I've always understood “our forefathers” to refer to the men who founded this country in the late eighteenth century, and those who established the principles upon which this nation was founded.

I don't understand this term to have any reference to people who lived more than a century later, and whose activities had nothing to do with the initial founding of this nation.


Perhaps to someone who disagrees with the initial founding principles of this nation, one who much later participated in legislation to overturn some of these founding principles is a “forefather”; but not to most Americans.
 
I've always understood “our forefathers” to refer to the men who founded this country in the late eighteenth century, and those who established the principles upon which this nation was founded.

I don't understand this term to have any reference to people who lived more than a century later, and whose activities had nothing to do with the initial founding of this nation.

Perhaps to someone who disagrees with the initial founding principles of this nation, one who much later participated in legislation to overturn some of these founding principles is a “forefather”; but not to most Americans.
In a strict technical sense he is not incorrect, but it is still a failure to communicate when a particular phrase that is commonly known to mean one thing is used to mean something else... as in this case.
 
I've always understood “our forefathers” to refer to the men who founded this country in the late eighteenth century, and those who established the principles upon which this nation was founded.

I don't understand this term to have any reference to people who lived more than a century later, and whose activities had nothing to do with the initial founding of this nation.


Perhaps to someone who disagrees with the initial founding principles of this nation, one who much later participated in legislation to overturn some of these founding principles is a “forefather”; but not to most Americans.

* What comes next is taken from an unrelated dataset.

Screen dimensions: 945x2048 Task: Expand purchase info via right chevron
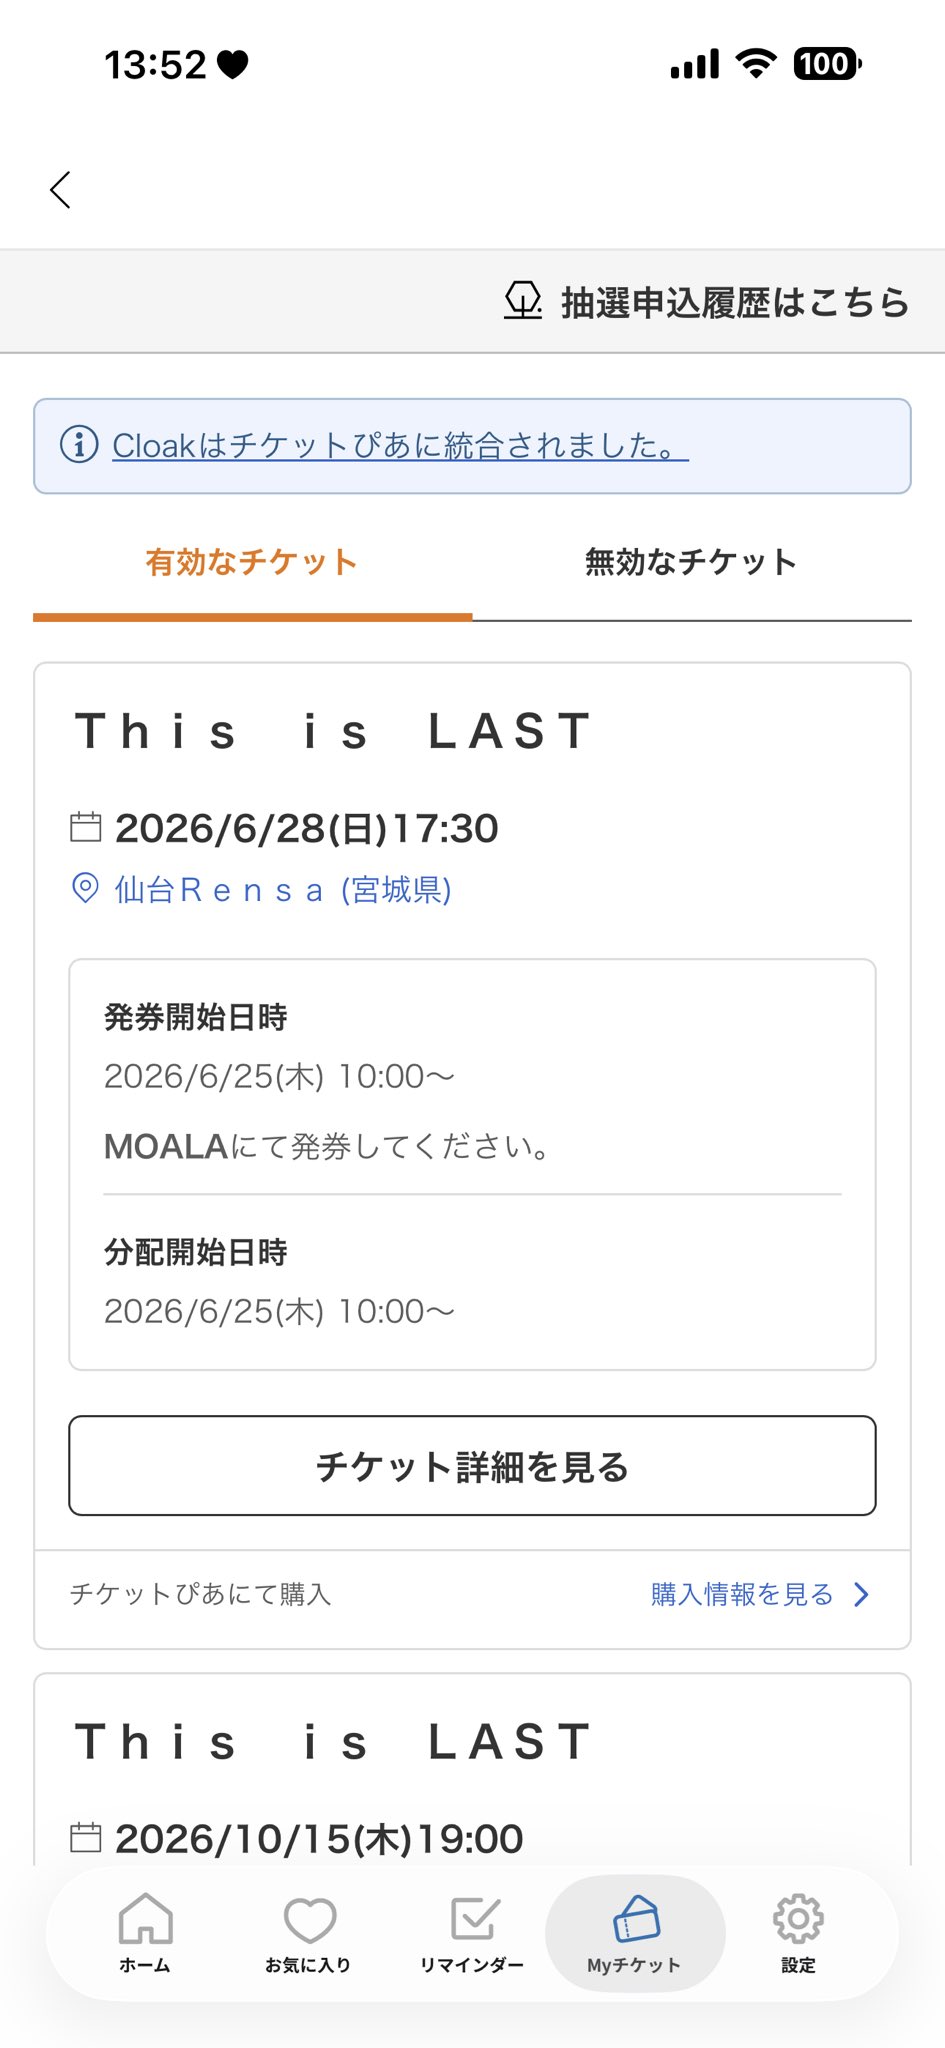click(x=862, y=1594)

Then you should try looking up the term in the dictionary. You are thinking of founding fathers.
 
Last edited:
If things start to go nasty again and new bailouts are on the way, should the "too big to fail" be nationalised instead? :coffeepap

No -- they should go out of business.
 
No -- they should go out of business.

Only if we separate investment banks from commercial banks first. Otherwise, we have a failed monetary system world wide.

After we once again have a firewall between investment banks and commercial banks, I'm right with you, let them fail if they take unwise risks.
 
Only if we separate investment banks from commercial banks first. Otherwise, we have a failed monetary system world wide.

After we once again have a firewall between investment banks and commercial banks, I'm right with you, let them fail if they take unwise risks.

Fair enough -- but it seems unlikely we will get back to that point any time soon.
 
I guess I'm a "respected economist". :2razz:

I predicted the housing bust 3-4 years before it happened. Simply because the boom wasn't based on anything "real". It was just hype, excitement, greed, and too-easy & too big loans.
Having common sense would disqualify you from becoming an economist. The key theory of the required economics is that in order for the economy to prosper, people must pay economists big bucks to tell them what their economic situation is. Because it is in his own economic interest to make those who hire him feel how smart they are, an economist is just a toy rat for fatcats to play with.
 
This thread is not discussing problems with these market systems only whether or not the problem companies should be nationalized.

You can't discuss one without the other. The problem with companies which are "too big to fail" is that our government failed to prevent them, through regulation, from growing "too big to fail". IMO, "too big to fail" is just a nice way of saying monopoly or something close to it.